EXERCISE DIRECTIONS
Lines holding the string "Click" are the ones to copy from this listing.

DATA SHOWN
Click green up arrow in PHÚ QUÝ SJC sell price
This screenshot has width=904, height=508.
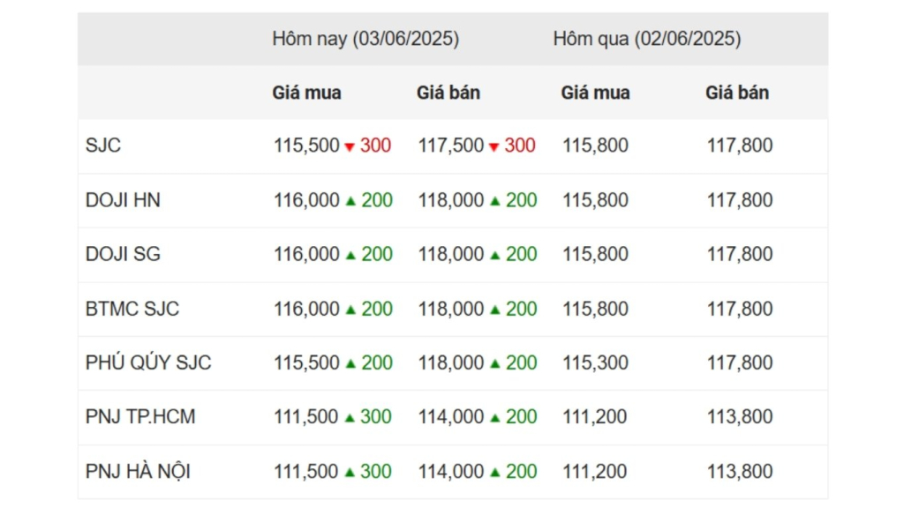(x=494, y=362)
...
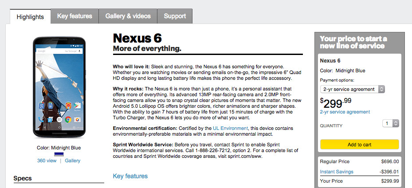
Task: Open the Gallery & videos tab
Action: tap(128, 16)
...
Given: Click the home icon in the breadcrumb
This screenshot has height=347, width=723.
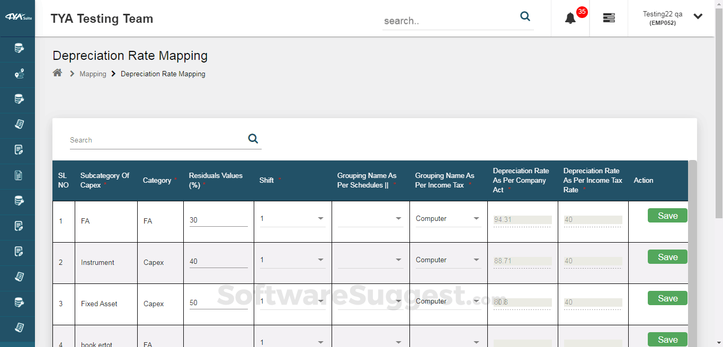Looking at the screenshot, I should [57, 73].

ANSWER BOX
Click green up arrow in PHÚ QUÝ SJC sell price
Given: Click the home icon in the breadcrumb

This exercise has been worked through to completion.